*What the task asks*: Reproduce the listing below in full, changing "paper plane icon" to "arrow icon" and leaving everything else as it stands.

*Exercise material*:
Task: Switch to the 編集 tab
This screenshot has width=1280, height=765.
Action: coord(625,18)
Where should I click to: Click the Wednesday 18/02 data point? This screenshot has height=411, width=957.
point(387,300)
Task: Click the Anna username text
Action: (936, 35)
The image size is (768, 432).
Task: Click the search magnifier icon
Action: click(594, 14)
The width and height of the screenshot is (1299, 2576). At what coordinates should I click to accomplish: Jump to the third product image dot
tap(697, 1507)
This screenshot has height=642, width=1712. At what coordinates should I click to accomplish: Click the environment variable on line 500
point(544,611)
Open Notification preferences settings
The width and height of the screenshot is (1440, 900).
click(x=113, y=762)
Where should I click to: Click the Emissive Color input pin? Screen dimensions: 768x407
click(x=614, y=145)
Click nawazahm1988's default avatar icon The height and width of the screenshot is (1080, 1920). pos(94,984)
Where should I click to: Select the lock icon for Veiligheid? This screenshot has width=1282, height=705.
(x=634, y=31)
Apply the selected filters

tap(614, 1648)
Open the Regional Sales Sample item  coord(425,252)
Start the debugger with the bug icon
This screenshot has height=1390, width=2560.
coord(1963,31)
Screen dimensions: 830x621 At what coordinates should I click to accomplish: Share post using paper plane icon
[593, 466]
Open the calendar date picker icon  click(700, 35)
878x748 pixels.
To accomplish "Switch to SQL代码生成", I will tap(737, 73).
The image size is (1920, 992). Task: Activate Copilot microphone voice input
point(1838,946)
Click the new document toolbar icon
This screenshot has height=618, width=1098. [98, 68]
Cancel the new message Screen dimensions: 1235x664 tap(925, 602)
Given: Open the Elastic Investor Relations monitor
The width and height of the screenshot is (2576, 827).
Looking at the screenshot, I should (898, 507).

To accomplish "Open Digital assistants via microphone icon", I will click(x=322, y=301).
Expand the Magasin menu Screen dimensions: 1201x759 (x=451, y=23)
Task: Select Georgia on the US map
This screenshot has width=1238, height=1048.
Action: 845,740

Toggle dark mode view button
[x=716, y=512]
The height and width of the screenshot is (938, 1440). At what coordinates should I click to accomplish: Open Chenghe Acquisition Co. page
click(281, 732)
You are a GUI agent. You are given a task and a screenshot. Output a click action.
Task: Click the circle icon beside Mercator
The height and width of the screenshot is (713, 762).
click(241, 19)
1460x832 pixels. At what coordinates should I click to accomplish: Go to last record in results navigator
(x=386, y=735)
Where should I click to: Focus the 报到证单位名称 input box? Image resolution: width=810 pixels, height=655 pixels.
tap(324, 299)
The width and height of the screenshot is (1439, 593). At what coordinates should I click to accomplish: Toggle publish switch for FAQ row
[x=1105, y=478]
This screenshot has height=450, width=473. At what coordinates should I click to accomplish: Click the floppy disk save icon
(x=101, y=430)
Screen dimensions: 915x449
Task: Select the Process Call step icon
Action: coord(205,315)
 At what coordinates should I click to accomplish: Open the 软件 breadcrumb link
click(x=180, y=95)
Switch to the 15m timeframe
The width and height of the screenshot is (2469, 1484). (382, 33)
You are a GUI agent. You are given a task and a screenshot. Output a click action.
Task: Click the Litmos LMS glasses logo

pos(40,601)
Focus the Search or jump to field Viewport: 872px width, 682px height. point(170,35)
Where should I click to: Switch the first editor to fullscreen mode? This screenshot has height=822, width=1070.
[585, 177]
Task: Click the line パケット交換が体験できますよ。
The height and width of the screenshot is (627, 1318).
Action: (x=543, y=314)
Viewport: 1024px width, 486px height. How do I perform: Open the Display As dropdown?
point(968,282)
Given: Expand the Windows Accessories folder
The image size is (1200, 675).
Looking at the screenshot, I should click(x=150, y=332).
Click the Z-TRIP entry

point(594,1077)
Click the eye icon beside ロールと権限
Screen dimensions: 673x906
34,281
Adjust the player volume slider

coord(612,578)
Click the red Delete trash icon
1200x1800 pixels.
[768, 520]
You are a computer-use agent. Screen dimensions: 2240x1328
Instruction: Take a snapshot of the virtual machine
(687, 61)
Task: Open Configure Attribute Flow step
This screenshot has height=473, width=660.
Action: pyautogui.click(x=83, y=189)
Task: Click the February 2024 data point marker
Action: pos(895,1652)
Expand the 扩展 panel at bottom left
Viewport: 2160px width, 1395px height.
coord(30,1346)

*Task response*:
Task: Switch to the 編集 tab
This screenshot has width=1280, height=765.
Action: coord(625,18)
Where should I click to: Click the Wednesday 18/02 data point? This screenshot has height=411, width=957.
point(387,300)
Task: Click the Anna username text
Action: (936, 35)
The image size is (768, 432).
Task: Click the search magnifier icon
Action: click(594, 14)
The width and height of the screenshot is (1299, 2576). At what coordinates should I click to accomplish: Jump to the third product image dot
tap(697, 1507)
This screenshot has height=642, width=1712. At what coordinates should I click to accomplish: Click the environment variable on line 500
point(544,611)
Open Notification preferences settings
The width and height of the screenshot is (1440, 900).
click(x=113, y=762)
Where should I click to: Click the Emissive Color input pin? Screen dimensions: 768x407
click(x=614, y=145)
Click nawazahm1988's default avatar icon The height and width of the screenshot is (1080, 1920). pos(94,984)
Where should I click to: Select the lock icon for Veiligheid? This screenshot has width=1282, height=705.
(x=634, y=31)
Apply the selected filters

tap(614, 1648)
Open the Regional Sales Sample item  coord(425,252)
Start the debugger with the bug icon
This screenshot has height=1390, width=2560.
coord(1963,31)
Screen dimensions: 830x621 At what coordinates should I click to accomplish: Share post using arrow icon
[593, 466]
Open the calendar date picker icon  click(700, 35)
878x748 pixels.
To accomplish "Switch to SQL代码生成", I will tap(737, 73).
The image size is (1920, 992). Task: Activate Copilot microphone voice input
point(1838,946)
Click the new document toolbar icon
This screenshot has height=618, width=1098. [98, 68]
Cancel the new message Screen dimensions: 1235x664 tap(925, 602)
Given: Open the Elastic Investor Relations monitor
The width and height of the screenshot is (2576, 827).
Looking at the screenshot, I should (898, 507).

To accomplish "Open Digital assistants via microphone icon", I will click(x=322, y=301).
Expand the Magasin menu Screen dimensions: 1201x759 (x=451, y=23)
Task: Select Georgia on the US map
This screenshot has width=1238, height=1048.
Action: 845,740

Toggle dark mode view button
[x=716, y=512]
The height and width of the screenshot is (938, 1440). At what coordinates should I click to accomplish: Open Chenghe Acquisition Co. page
click(281, 732)
You are a GUI agent. You are given a task and a screenshot. Output a click action.
Task: Click the circle icon beside Mercator
The height and width of the screenshot is (713, 762).
click(241, 19)
1460x832 pixels. At what coordinates should I click to accomplish: Go to last record in results navigator
(x=386, y=735)
Where should I click to: Focus the 报到证单位名称 input box? Image resolution: width=810 pixels, height=655 pixels.
tap(324, 299)
The width and height of the screenshot is (1439, 593). At what coordinates should I click to accomplish: Toggle publish switch for FAQ row
[x=1105, y=478]
This screenshot has height=450, width=473. At what coordinates should I click to accomplish: Click the floppy disk save icon
(x=101, y=430)
Screen dimensions: 915x449
Task: Select the Process Call step icon
Action: coord(205,315)
 At what coordinates should I click to accomplish: Open the 软件 breadcrumb link
click(x=180, y=95)
Switch to the 15m timeframe
The width and height of the screenshot is (2469, 1484). (382, 33)
You are a GUI agent. You are given a task and a screenshot. Output a click action.
Task: Click the Litmos LMS glasses logo

pos(40,601)
Focus the Search or jump to field Viewport: 872px width, 682px height. point(170,35)
Where should I click to: Switch the first editor to fullscreen mode? This screenshot has height=822, width=1070.
[585, 177]
Task: Click the line パケット交換が体験できますよ。
The height and width of the screenshot is (627, 1318).
Action: (x=543, y=314)
Viewport: 1024px width, 486px height. How do I perform: Open the Display As dropdown?
point(968,282)
Given: Expand the Windows Accessories folder
The image size is (1200, 675).
Looking at the screenshot, I should click(x=150, y=332).
Click the Z-TRIP entry

point(594,1077)
Click the eye icon beside ロールと権限
Screen dimensions: 673x906
34,281
Adjust the player volume slider

coord(612,578)
Click the red Delete trash icon
1200x1800 pixels.
[768, 520]
You are a computer-use agent. Screen dimensions: 2240x1328
Instruction: Take a snapshot of the virtual machine
(687, 61)
Task: Open Configure Attribute Flow step
This screenshot has height=473, width=660.
Action: pyautogui.click(x=83, y=189)
Task: Click the February 2024 data point marker
Action: pos(895,1652)
Expand the 扩展 panel at bottom left
Viewport: 2160px width, 1395px height.
coord(30,1346)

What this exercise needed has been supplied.